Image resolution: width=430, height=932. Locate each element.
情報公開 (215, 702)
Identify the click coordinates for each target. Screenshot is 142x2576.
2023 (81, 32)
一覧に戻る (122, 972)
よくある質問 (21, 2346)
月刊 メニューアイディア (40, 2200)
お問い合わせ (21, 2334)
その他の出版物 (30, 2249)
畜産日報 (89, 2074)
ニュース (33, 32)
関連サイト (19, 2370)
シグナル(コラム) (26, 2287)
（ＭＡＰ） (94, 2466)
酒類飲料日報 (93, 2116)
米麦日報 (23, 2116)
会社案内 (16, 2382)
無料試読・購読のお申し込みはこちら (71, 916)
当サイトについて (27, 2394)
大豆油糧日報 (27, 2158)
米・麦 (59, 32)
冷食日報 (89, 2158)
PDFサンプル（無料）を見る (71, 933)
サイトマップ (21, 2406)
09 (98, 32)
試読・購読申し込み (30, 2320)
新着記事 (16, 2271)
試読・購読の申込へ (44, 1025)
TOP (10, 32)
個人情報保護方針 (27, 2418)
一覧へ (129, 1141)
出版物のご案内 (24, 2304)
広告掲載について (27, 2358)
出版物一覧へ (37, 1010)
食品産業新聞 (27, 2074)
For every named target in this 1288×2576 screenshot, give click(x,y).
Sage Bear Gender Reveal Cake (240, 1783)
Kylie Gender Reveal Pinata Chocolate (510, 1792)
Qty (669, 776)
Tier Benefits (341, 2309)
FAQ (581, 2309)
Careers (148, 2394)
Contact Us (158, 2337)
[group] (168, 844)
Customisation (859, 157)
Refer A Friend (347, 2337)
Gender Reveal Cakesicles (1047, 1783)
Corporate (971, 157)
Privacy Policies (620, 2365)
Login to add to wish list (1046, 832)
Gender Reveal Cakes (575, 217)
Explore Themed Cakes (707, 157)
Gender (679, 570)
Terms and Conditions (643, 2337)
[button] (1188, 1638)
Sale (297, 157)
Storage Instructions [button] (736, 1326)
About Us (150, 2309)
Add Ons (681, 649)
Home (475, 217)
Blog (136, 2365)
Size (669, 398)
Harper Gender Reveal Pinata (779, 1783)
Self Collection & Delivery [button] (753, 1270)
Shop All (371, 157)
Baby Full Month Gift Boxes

▬▬▬▬▬▬▬▬▬▬

Exercise aim: Write only the number of lines in the data where the word "Reveal" occurs.

Answer below: 5